## Available data
##############################

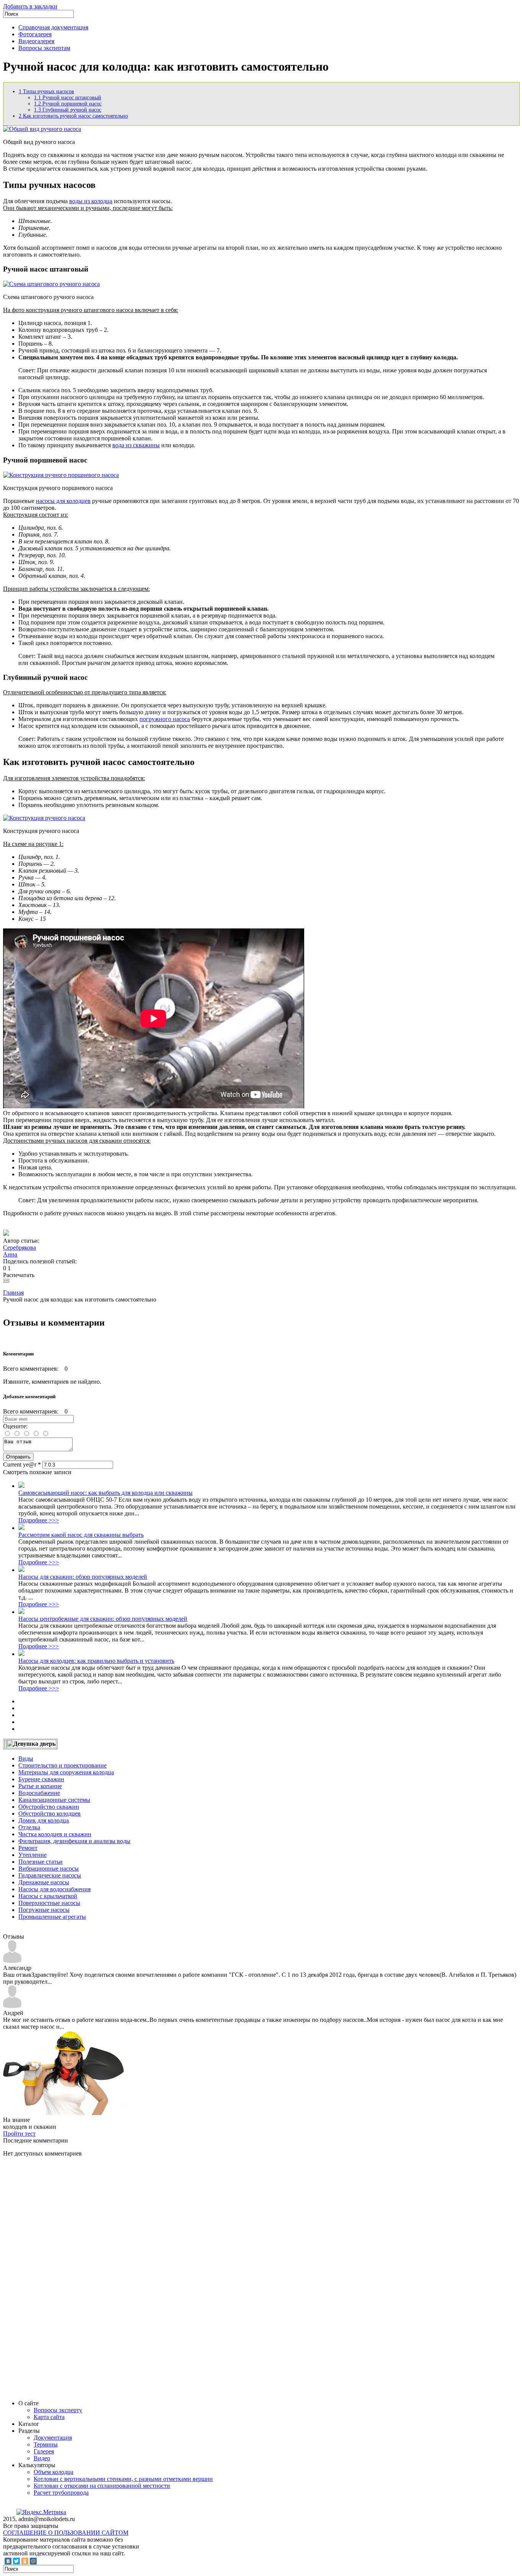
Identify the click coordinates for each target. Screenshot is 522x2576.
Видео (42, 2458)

##############################

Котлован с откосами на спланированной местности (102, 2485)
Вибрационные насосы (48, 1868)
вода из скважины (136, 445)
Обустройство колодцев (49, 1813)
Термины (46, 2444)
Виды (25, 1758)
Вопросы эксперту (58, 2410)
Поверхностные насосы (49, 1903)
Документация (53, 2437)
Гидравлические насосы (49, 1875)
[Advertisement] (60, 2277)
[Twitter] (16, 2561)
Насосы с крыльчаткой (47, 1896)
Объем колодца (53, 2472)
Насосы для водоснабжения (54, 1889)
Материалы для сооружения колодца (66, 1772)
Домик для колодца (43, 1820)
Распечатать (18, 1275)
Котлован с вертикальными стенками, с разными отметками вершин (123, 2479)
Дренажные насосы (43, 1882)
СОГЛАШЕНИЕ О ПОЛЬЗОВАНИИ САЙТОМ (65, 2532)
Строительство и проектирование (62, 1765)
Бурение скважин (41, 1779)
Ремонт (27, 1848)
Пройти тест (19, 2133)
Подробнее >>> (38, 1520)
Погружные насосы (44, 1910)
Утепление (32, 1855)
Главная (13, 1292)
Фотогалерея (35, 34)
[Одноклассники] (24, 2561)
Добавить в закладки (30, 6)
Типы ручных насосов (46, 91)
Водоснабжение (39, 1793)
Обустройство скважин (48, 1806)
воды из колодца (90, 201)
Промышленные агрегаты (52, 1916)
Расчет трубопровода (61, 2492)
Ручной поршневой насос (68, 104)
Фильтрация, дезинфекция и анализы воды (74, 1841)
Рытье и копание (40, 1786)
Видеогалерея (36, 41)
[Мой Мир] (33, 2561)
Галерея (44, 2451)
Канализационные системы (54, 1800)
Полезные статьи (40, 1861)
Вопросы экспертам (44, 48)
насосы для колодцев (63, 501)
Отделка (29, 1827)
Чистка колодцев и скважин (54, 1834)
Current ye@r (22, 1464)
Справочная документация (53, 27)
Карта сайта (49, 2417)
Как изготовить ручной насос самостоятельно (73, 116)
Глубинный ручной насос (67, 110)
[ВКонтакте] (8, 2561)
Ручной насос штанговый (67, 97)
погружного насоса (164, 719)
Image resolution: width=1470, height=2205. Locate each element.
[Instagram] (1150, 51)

##############################

## Instructions for the task
Precisely the lines between those holding "погружного насоса (164, 719)" and "[Instagram] (1150, 51)", inclusive, are to be reproduced from the listing above, with nothing added.

## Response to the task
погружного насоса (164, 719)
Image resolution: width=1470, height=2205. Locate each element.
[Instagram] (1150, 51)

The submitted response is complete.